**Required work:** Please write out all of the entries exactly as they appear.

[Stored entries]
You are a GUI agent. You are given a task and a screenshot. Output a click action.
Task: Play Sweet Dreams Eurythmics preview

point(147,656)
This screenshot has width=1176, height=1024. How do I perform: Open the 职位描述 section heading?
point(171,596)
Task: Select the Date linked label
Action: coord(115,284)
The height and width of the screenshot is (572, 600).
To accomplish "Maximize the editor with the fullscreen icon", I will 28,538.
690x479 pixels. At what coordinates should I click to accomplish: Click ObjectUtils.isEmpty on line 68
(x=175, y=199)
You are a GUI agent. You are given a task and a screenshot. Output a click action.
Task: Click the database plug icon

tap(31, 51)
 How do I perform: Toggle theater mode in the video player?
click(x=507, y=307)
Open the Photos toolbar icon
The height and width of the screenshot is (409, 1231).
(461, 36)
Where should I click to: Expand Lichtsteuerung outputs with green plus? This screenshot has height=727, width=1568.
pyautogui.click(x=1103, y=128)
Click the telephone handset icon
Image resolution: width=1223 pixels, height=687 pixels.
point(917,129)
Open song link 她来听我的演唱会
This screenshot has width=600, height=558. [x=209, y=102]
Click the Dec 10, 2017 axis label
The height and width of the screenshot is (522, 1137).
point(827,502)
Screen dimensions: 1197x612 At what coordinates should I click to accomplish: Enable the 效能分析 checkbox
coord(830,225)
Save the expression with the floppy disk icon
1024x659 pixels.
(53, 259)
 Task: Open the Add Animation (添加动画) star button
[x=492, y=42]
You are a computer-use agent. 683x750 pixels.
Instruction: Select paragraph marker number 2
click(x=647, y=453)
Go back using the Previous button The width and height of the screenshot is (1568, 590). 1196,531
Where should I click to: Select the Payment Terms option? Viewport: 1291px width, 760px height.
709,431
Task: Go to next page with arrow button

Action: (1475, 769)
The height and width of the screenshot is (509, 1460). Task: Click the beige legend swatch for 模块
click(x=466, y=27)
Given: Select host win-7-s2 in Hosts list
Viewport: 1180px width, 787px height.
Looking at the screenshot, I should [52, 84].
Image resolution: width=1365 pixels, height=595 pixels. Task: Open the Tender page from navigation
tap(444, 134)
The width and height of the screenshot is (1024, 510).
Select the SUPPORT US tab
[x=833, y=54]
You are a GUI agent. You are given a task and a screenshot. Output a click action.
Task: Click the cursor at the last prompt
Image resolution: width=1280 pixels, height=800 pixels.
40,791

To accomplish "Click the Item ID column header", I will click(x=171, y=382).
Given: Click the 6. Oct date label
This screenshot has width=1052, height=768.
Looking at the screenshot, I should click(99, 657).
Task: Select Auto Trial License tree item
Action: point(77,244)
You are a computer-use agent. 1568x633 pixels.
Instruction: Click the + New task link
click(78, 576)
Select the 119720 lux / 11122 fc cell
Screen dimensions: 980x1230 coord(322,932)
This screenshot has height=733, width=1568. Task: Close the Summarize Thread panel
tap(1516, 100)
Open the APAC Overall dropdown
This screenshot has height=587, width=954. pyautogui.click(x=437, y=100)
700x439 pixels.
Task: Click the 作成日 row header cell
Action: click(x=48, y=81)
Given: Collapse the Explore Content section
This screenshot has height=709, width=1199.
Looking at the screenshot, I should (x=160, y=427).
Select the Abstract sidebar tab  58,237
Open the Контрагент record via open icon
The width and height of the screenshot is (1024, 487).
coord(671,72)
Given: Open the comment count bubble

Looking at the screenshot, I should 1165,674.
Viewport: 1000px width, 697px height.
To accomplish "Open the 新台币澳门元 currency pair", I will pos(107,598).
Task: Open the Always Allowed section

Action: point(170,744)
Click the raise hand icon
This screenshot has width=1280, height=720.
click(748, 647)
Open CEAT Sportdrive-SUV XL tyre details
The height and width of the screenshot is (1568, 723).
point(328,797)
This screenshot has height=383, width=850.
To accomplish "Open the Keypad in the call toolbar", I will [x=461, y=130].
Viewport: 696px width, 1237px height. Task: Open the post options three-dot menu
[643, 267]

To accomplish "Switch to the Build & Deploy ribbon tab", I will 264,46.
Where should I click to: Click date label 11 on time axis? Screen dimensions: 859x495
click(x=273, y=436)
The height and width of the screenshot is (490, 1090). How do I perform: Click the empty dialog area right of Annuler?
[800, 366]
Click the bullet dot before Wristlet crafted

**Task result:**
You are a GUI agent. You are given a task and a screenshot. Output a click action.
Task: Play Sweet Dreams Eurythmics preview

point(147,656)
This screenshot has width=1176, height=1024. How do I perform: Open the 职位描述 section heading?
point(171,596)
Task: Select the Date linked label
Action: coord(115,284)
The height and width of the screenshot is (572, 600).
To accomplish "Maximize the editor with the fullscreen icon", I will 28,538.
690x479 pixels. At what coordinates should I click to accomplish: Click ObjectUtils.isEmpty on line 68
(x=175, y=199)
You are a GUI agent. You are given a task and a screenshot. Output a click action.
Task: Click the database plug icon

tap(31, 51)
 How do I perform: Toggle theater mode in the video player?
click(x=507, y=307)
Open the Photos toolbar icon
The height and width of the screenshot is (409, 1231).
(461, 36)
Where should I click to: Expand Lichtsteuerung outputs with green plus? This screenshot has height=727, width=1568.
pyautogui.click(x=1103, y=128)
Click the telephone handset icon
Image resolution: width=1223 pixels, height=687 pixels.
point(917,129)
Open song link 她来听我的演唱会
This screenshot has width=600, height=558. [x=209, y=102]
Click the Dec 10, 2017 axis label
The height and width of the screenshot is (522, 1137).
point(827,502)
Screen dimensions: 1197x612 At what coordinates should I click to accomplish: Enable the 效能分析 checkbox
coord(830,225)
Save the expression with the floppy disk icon
1024x659 pixels.
(53, 259)
 Task: Open the Add Animation (添加动画) star button
[x=492, y=42]
You are a computer-use agent. 683x750 pixels.
Instruction: Select paragraph marker number 2
click(x=647, y=453)
Go back using the Previous button The width and height of the screenshot is (1568, 590). 1196,531
Where should I click to: Select the Payment Terms option? Viewport: 1291px width, 760px height.
709,431
Task: Go to next page with arrow button

Action: (1475, 769)
The height and width of the screenshot is (509, 1460). Task: Click the beige legend swatch for 模块
click(x=466, y=27)
Given: Select host win-7-s2 in Hosts list
Viewport: 1180px width, 787px height.
Looking at the screenshot, I should [52, 84].
Image resolution: width=1365 pixels, height=595 pixels. Task: Open the Tender page from navigation
tap(444, 134)
The width and height of the screenshot is (1024, 510).
Select the SUPPORT US tab
[x=833, y=54]
You are a GUI agent. You are given a task and a screenshot. Output a click action.
Task: Click the cursor at the last prompt
Image resolution: width=1280 pixels, height=800 pixels.
40,791

To accomplish "Click the Item ID column header", I will click(x=171, y=382).
Given: Click the 6. Oct date label
This screenshot has width=1052, height=768.
Looking at the screenshot, I should click(99, 657).
Task: Select Auto Trial License tree item
Action: point(77,244)
You are a computer-use agent. 1568x633 pixels.
Instruction: Click the + New task link
click(78, 576)
Select the 119720 lux / 11122 fc cell
Screen dimensions: 980x1230 coord(322,932)
This screenshot has height=733, width=1568. Task: Close the Summarize Thread panel
tap(1516, 100)
Open the APAC Overall dropdown
This screenshot has height=587, width=954. pyautogui.click(x=437, y=100)
700x439 pixels.
Task: Click the 作成日 row header cell
Action: click(x=48, y=81)
Given: Collapse the Explore Content section
This screenshot has height=709, width=1199.
Looking at the screenshot, I should (x=160, y=427).
Select the Abstract sidebar tab  58,237
Open the Контрагент record via open icon
The width and height of the screenshot is (1024, 487).
coord(671,72)
Given: Open the comment count bubble

Looking at the screenshot, I should 1165,674.
Viewport: 1000px width, 697px height.
To accomplish "Open the 新台币澳门元 currency pair", I will pos(107,598).
Task: Open the Always Allowed section

Action: point(170,744)
Click the raise hand icon
This screenshot has width=1280, height=720.
click(748, 647)
Open CEAT Sportdrive-SUV XL tyre details
The height and width of the screenshot is (1568, 723).
point(328,797)
This screenshot has height=383, width=850.
To accomplish "Open the Keypad in the call toolbar", I will [x=461, y=130].
Viewport: 696px width, 1237px height. Task: Open the post options three-dot menu
[643, 267]

To accomplish "Switch to the Build & Deploy ribbon tab", I will 264,46.
Where should I click to: Click date label 11 on time axis? Screen dimensions: 859x495
click(x=273, y=436)
The height and width of the screenshot is (490, 1090). How do I perform: Click the empty dialog area right of Annuler?
[800, 366]
Click the bullet dot before Wristlet crafted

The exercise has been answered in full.